Two Addresses Buy 2,600 ETH (~$5.16M), Raising Average Cost to $2,496

On Feb. 18, on-chain analyst Ai reported that two Ethereum addresses that initially opened positions on Jan. 14 at an average entry of $3,327 per ETH purchased an additional 2,600 ETH (about $5.16 million) shortly before the report. The two addresses now hold 4,200 ETH in total and have a new average cost basis of $2,496.38 per ETH. Using the quoted price of $1,985.19 at the time of purchase, the combined holdings show an unrealized loss of roughly $2.13 million. Earlier reporting from Ai (Sept.–Dec. data) noted other concentrated buys by single addresses that accumulated thousands of ETH at higher average prices, suggesting disciplined accumulation by large holders rather than one-off speculative bets. The Feb. 18 update did not identify the owners and framed the data as market information, not investment advice. Traders should watch for implications on ETH liquidity and short-term price dynamics: concentrated whale accumulation can tighten available supply and amplify volatility around major support/resistance levels. Primary keywords: Ethereum, ETH accumulation, whale activity; secondary keywords: on-chain analytics, large-holder demand, liquidity.
Neutral
The net market impact on ETH is neutral-to-mixed. Large, concentrated purchases of 2,600 ETH by two addresses reduce available supply and indicate continued buying interest from significant holders, which is typically bullish because it can support price floors and reduce sell-side liquidity.
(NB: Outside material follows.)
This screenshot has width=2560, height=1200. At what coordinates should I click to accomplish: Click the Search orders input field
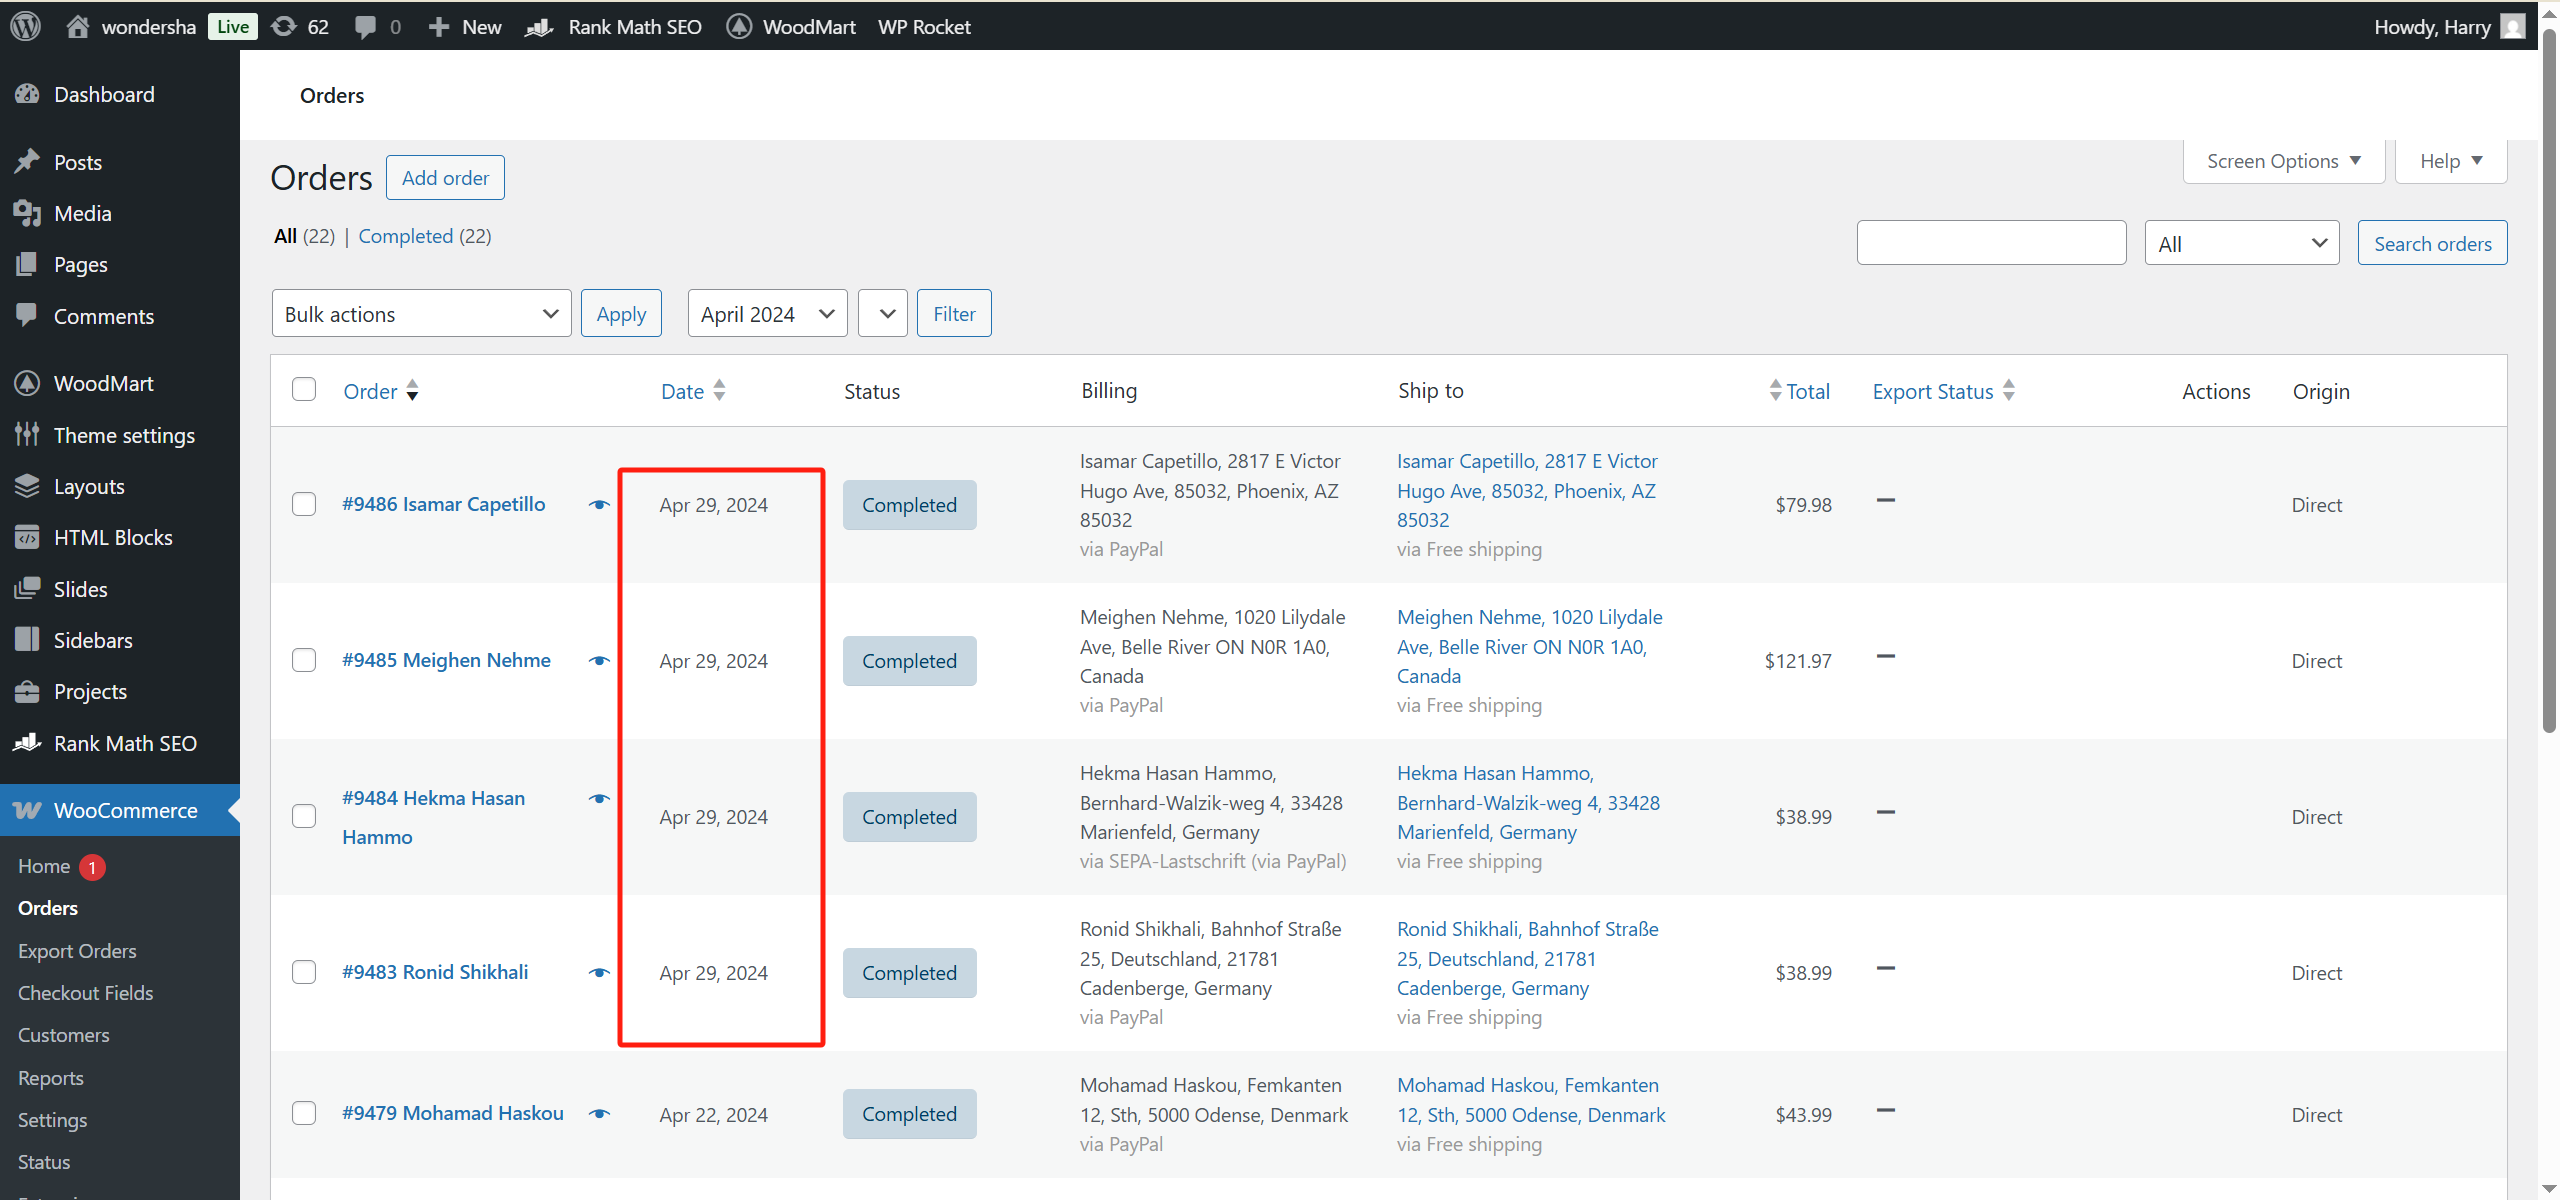1991,242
However, the buyers are still underwater versus their original entry (new average cost $2,496 vs quoted price $1,985), and the overall unrealized loss (~$2.13M) implies these positions could be sensitive to further downside, possibly adding sell pressure if prices fall further or margin calls occur. Earlier reports of other concentrated buys at higher prices show a pattern of accumulation but also diverse cost bases among whales, which can both stabilize and fragment selling behavior. For traders: expect potential short-term volatility around support/resistance as these holdings shift supply dynamics; absence of identifiable buyers increases uncertainty about intentions (strategic accumulation vs. liquidity-driven trades). Longer term, sustained accumulation by large addresses tends to be modestly bullish if it persists without large-scale liquidation, but near-term price moves depend on macro sentiment and broader crypto market flows.